When our hostess had read aloud the copy I asked our invisible companion if he had anything more to say. I avoided mentioning his name, for we did not wish his identity disclosed. The planchette traced the curious words:

"You know that the air gets pretty damp for an old boy after this."

I looked out of the window. It was a murky November afternoon, and I asked, "Do you feel the dampness of the material atmosphere?" Like a flash came the reply:

"Emily, girl, you have been getting sob stuff."
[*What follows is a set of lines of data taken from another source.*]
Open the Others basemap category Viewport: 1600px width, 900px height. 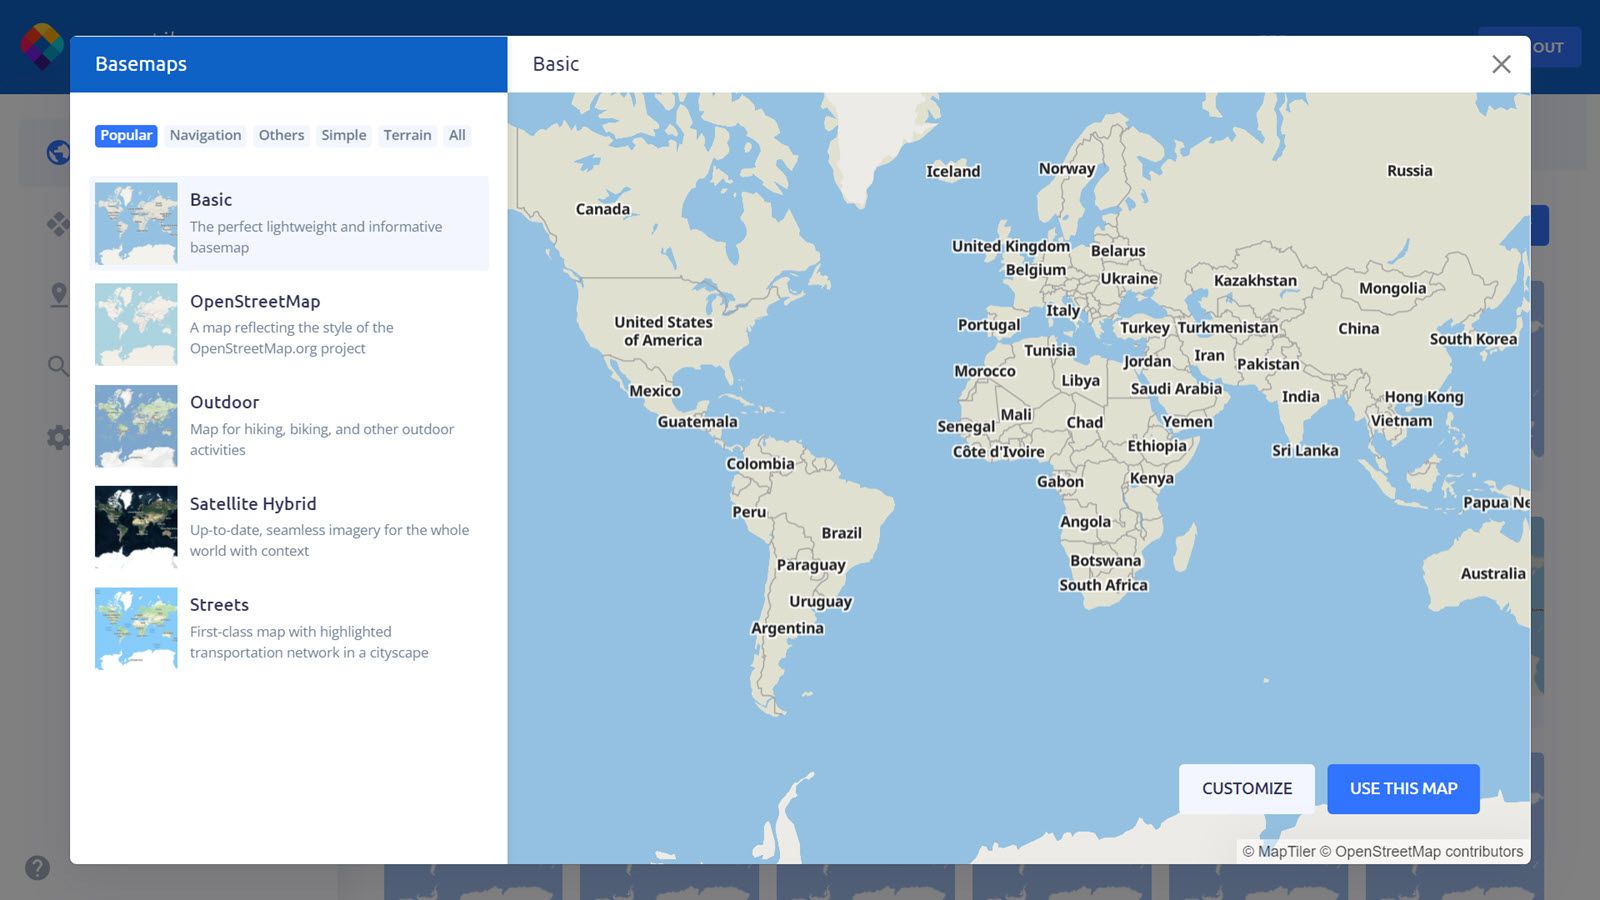(x=281, y=135)
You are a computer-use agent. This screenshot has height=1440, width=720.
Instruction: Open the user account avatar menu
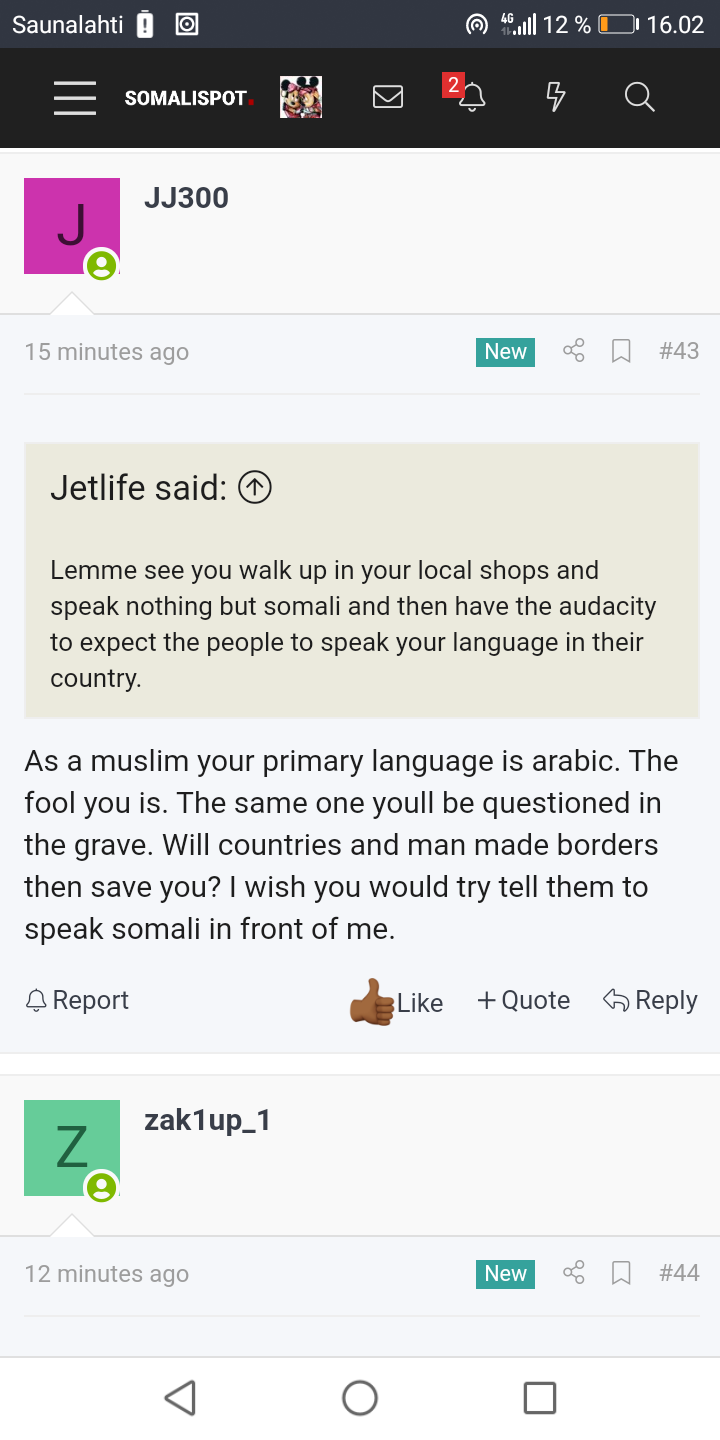[301, 97]
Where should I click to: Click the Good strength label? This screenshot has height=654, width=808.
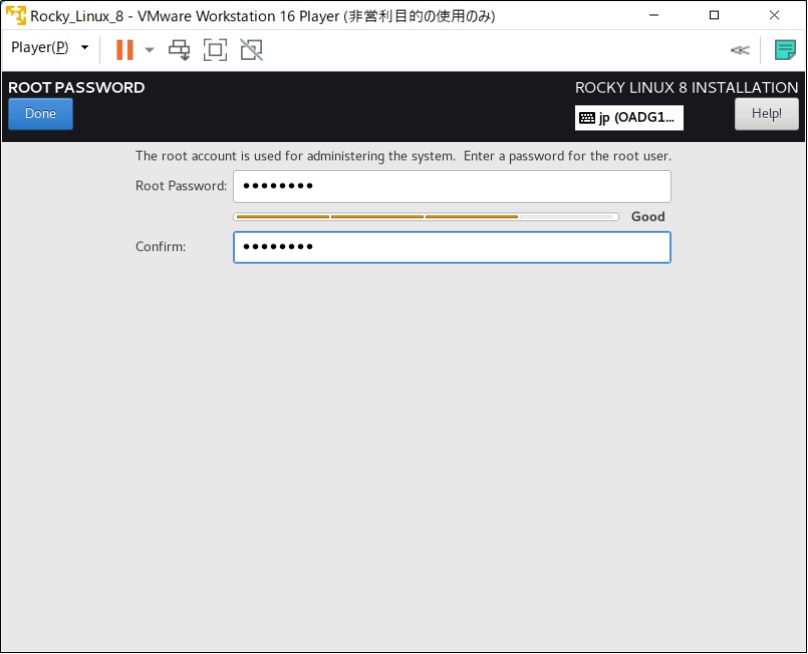click(648, 216)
Then I yearned to get my fingers in his shock of white hair, for I knew Mark Twain was laughing at me. But I had that which gave me consolation, for I had brought with me Mr. Reedy's letter, analyzing and commenting upon the story that Mark had created. Incidentally Mrs. Reedy had asked Mrs. Hays and me to come to her home the following day to luncheon. I had told her that Mrs. Hays possessed a high degree of psychic power, and I consented to bring our board for a demonstration. I wanted to see Mr. Reedy alone and explain to him that "Jap Herron" had come to us over that insensate board, but opportunity was denied me. As soon as luncheon was over we went up to that beautiful yellow room in which the best of Reedy's Mirror is created, and Mrs. Hays and I placed the board on our knees. As soon as Mr. Reedy's fountain pen was ready for action our planchette began:

"Well, I should doff my plaidie and don a kirtle, for 'tis not the sands o' Dee but the wearing o' the green." There was a wide sweep of the planchette, and then, "'Tis not the shine of steel that always reflects; but it is the claymore that cuts. Both are made of steel and both will mirror sometimes the shillalah. Yet the shillalah is better than the claymore, for the man that is cut will run; but if ye slug him with the blackthorn he will have to listen. This is just a flicker of high light. Bill jumped from bed as the rattle of the latch announced the arrival of a visitor."

My heart thumped wildly for a moment, then sank. I knew that the Bill referred to was Bill Bowers, and not the editor whom hundreds delight to call "Bill Reedy," and I knew, too, that it would be only a moment until he must realize that the sentences he was writing down from my dictation were part and parcel of the story whose first ten chapters he had read and praised. I dared not lift my eyes from the board, yet I wanted to stop and explain that I had not intended to deceive him—that I only wanted an unbiased opinion of Mark Twain's story. In vain I tried to stop the whirling planchette, my voice so husky that I could scarcely pronounce the letters. It went right on, with a situation that neither Mrs. Hays nor I had anticipated. We had schooled ourselves not to speculate, yet the previous afternoon we had left Jap in a fainting condition and on the verge of a long illness. The chapter we transmitted that day was the story of a gubernatorial election in a small Missouri town.

Subsequently, when Mark gave us the intervening chapter, Jap's visit to the cemetery and the humorous incidents of the campaign, I asked him:

"Why didn't you give this chapter last Thursday?"

"I thought that election would amuse Reedy. Don't worry, Emily. He understood you. He knows the Hannibal girl is honest," was the comforting reply.